À FAIRE —
**1.** D'après le texte sur l'Event de Gorniès, combien de mètres de galeries vierges la dernière campagne de l'association Céladon a-t-elle permis de découvrir ?
**2.** Poursuivez le texte sur l'Event de Gorniès après sa dernière phrase.

EXPLORATION SOUS LE CAUSSE DE L'HORTUS

Plongée dans l'Event

de GORNIES

Par
Frank VASSEUR

Les dossiers CELADON - Décembre 1992

ASSOCIATION CELADON
FDERATION FRANCAISE DE SPELEOLOGIE

Le promeneur , amateur de nature et sensible à la beauté sauvage des paysages naturels , connait le ruisseau de Gorniès.
Il aura remonté son cours facétieux et chaotique , apprécié au passage le vieux moulin , vestige de l'occupation humaine , écarté du bras les bartas pour , guidé par le clapot des cascadelles , découvrir la naissance du cours d'eau.

Ici le site est grandiose .

Il admire la vasque vert céladon enchassée sous le petit cirque rocheux , écoute le chant de l'eau cascadant de la falaise , étrange mélopée soutenue par le vent dans le platane. Et pour peu que le soleil s'en mêle , il savourera la féerie des couleurs , se laissera griser par la combinaison harmonieuse des éléments.

Ce que le promeneur sait moins , c'est l'origine de ces eaux.
Comment est alimenté ce ruisseau qui prend naissance là­ haut , sur ce causse en apparence si aride.
D'un oeil attentif et avisé , il pourra suivre le ravin discret qui l'amènera à une gueule béante , inquiétante curieusement dissimulée par la végétation.

Depuis plus de 60 ans , les spéléologues , intrigués et fascinés à la fois , ont tenté de percer ce mystère.

Plusieurs équipes se sont succédées dans la cavité pour repousser toujours plus loin les limites de l'inconnu , pour mieux comprendre ce causse qui en a passionné plus d'un.

Dernièrement , l'association céladon menait une campagne fructueuse , qui rapportait la découverte de 340 mètres de galeries vierges , ainsi q'une topographie détaillée

Puisse ce modeste dossier , qui inaugure une série , aider le caussenard à connaître sa terre et le spéléologue à comprendre le causse.
Puisse ce site merveilleux perdurer en l'état , conserver sa pureté et sa beauté magique.

DONNÉES FOURNIES —
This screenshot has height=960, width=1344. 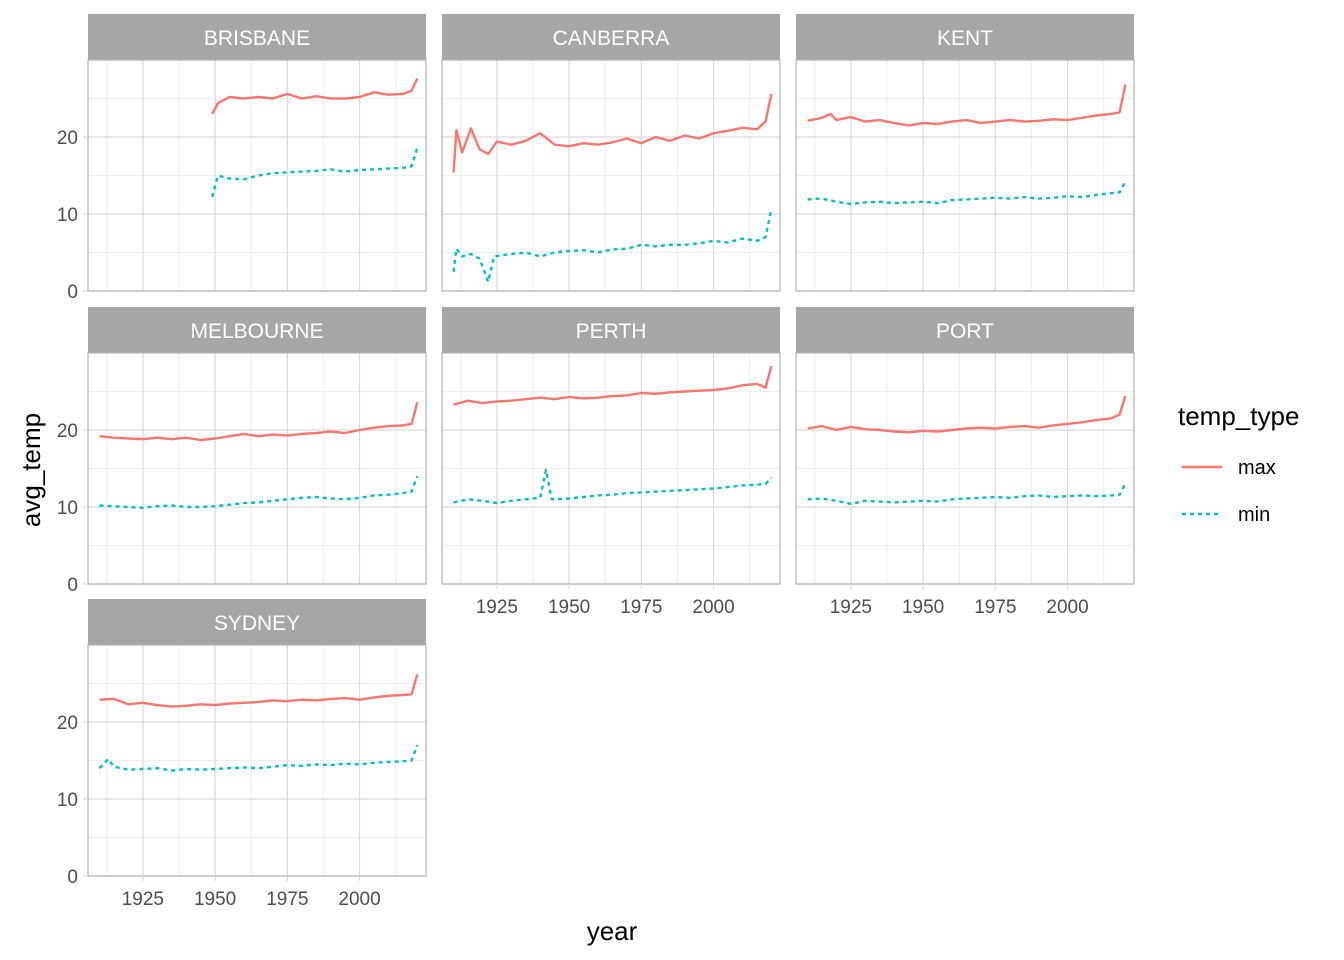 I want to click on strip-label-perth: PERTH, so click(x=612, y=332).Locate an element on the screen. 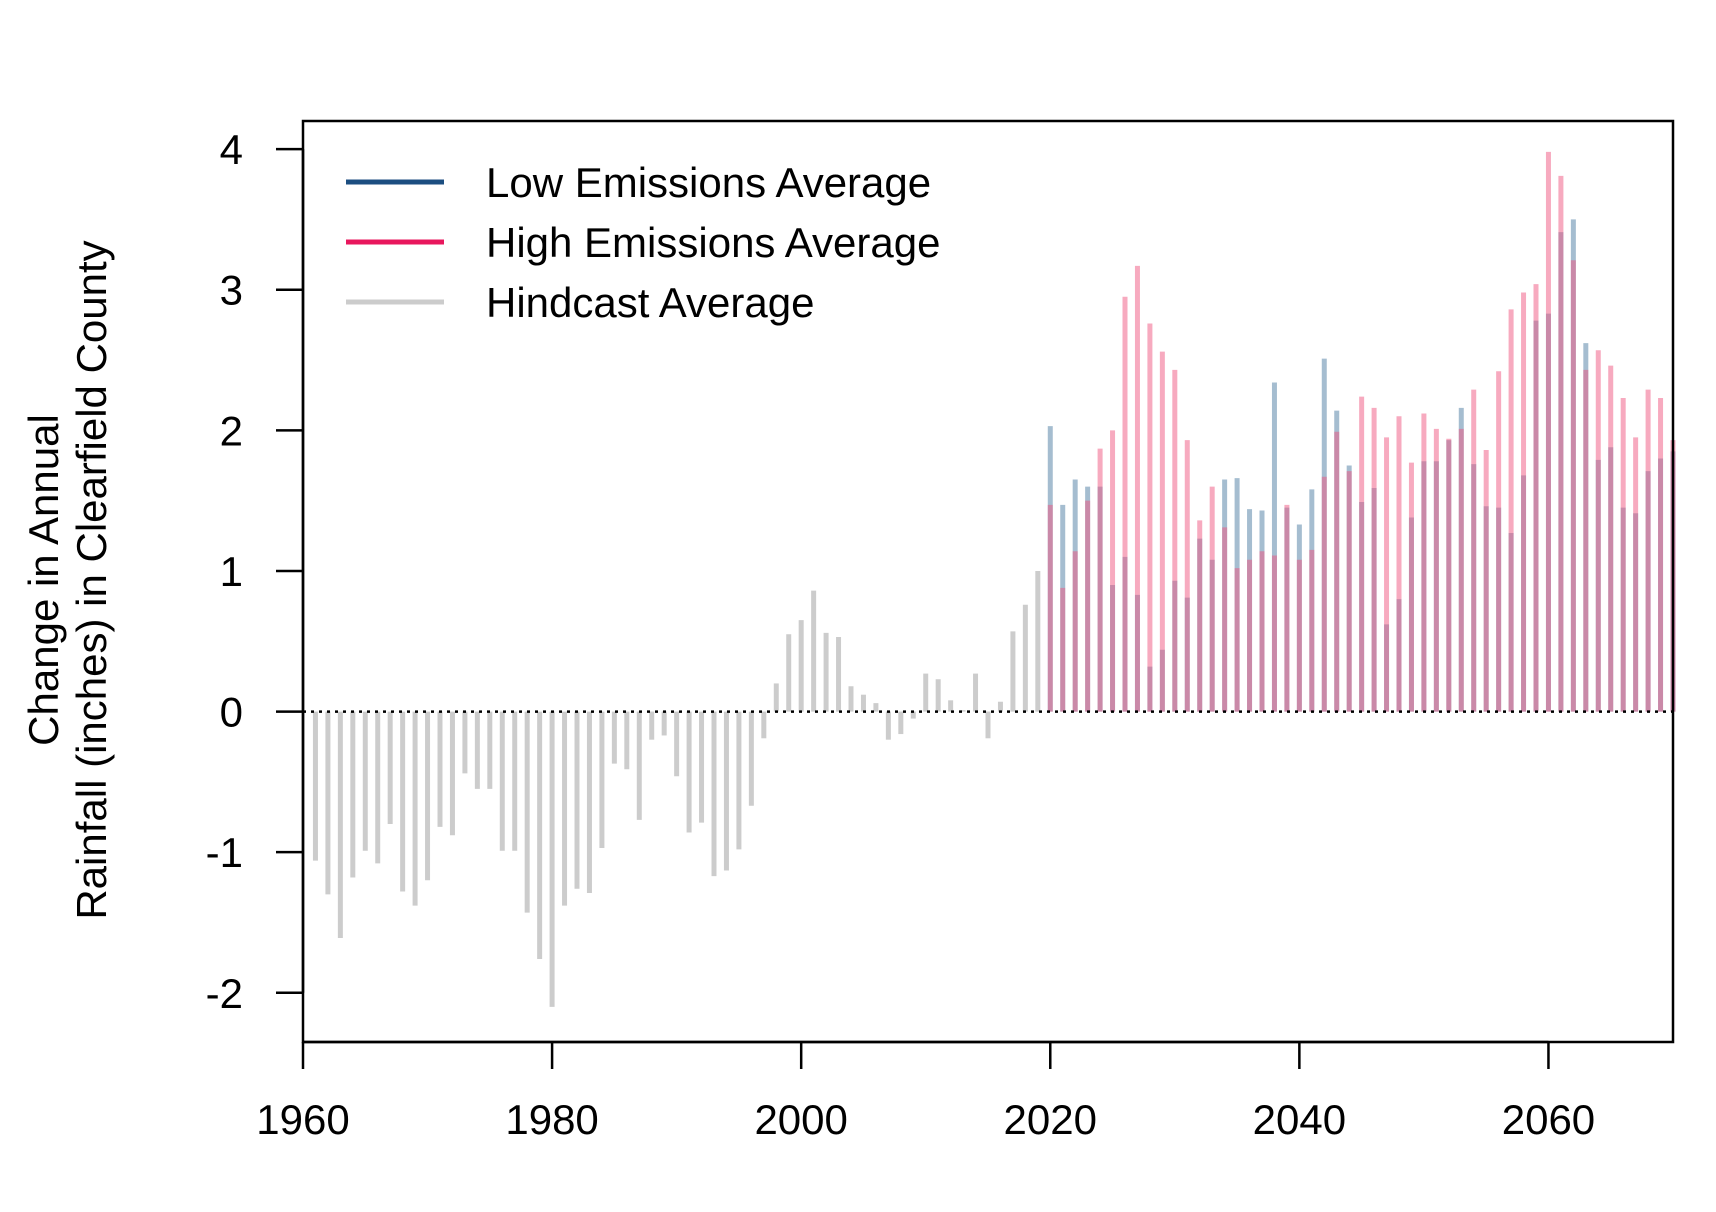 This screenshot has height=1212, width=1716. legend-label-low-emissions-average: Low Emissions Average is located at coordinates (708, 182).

CORRIGÉ —
**1.** La campagne a permis de découvrir 340 mètres de galeries vierges.

**2.**
Puisse la spéléologie participer à la préservation des équilibres naturels en apportant des informations nouvelles et des bases de reflexion.
Puissent ceux qui nous ont aidés dans cette entreprise trouver en ces quelques lignes l'expression de notre reconnaissance et notre sympathie.

HISTORIQUE DES EXPLORATIONS

En 1936 , Bernard GEZE , éminent géologue et spéléologue montpellierain , se rendait sur le site au cours d'une campagne de recherches sur le causse de l'Hortus. Il ne découvrit pas l'event , camouflé par un rideau végétal très dense.

C'est donc au Groupe Spéléologique Gangeois que revint le privilège d'explorer les 150 premiers mètres , le 13 Aout 1950 , avant debuter sur un siphon.

Par la suite , le Groupe de Recherches Spéléologiques et Archéologiques de Montpellier , mettait à profit la sécheresse estivale de 1975 pour désamorcer les deux premiers siphons .

180 mètres furent ainsi gagnés , mais le pompage devait s'arrêter sur le troisième siphon , plus coriace que les précédents.
L'année suivante , les plongeurs belges du groupe de Namur franchissaient le S.3 et prolongeaient la galerie ensuite exondée jusqu'à 460 mètres de l'entrée. Là , un effondrement titanesque marquait irrémédiablement le terme de la cavité.

En 1983 , l'Association Spéléologique Nîmoise conviait Frédo POGGIA , dit le poisson , à une plongée de reconnaissance au cours de laquelle il découvrait , à partir d'un conduit latéral dans le S.3 , l'amorce d'une nouvelle galerie.
Celle-ci s'ordonnait en deux branches distinctes :

* un conduit fossile se dirigeant vers le Nord-Ouest;

* Une galerie active prolongée jusqu'à 750 mètres de l'entrée dans le sixième siphon.

Dans le cadre d'un inventaire exhaustif des siphons héraultais , les plongeurs de l'association CELADON entament la topographie de la cavité dans le courant de l'hiver 1992.
Après avoir rééquipe les anciens fils rompus en de nombreux endroits et nettoyé la cavité , nous explorons 340m de galeries supplémentaires jusqu'au huitième siphon.
Actuellement , la morphologie du conduit nous contraint à suspendre momentannément les explorations , faute de matériel adéquat , mais nous gardons toujours en mémoire l'évent de Gorniès pour le jour où ...


 

DESCRITION DE LA CAVITE

Un petit porche surbaissé se prolonge par une courte galerie concrétionnée jusqu'à la vasque qui peut siphonner en période de hautes eaux.
Cet obstacle ponctuel se shunte par un boyau.

On poursuit ensuite dans un conduit aquatique orienté sur un faisceau de fractures jusqu'au premier siphon , à 150 mètres de l'entrée de la cavité (ou côte 150).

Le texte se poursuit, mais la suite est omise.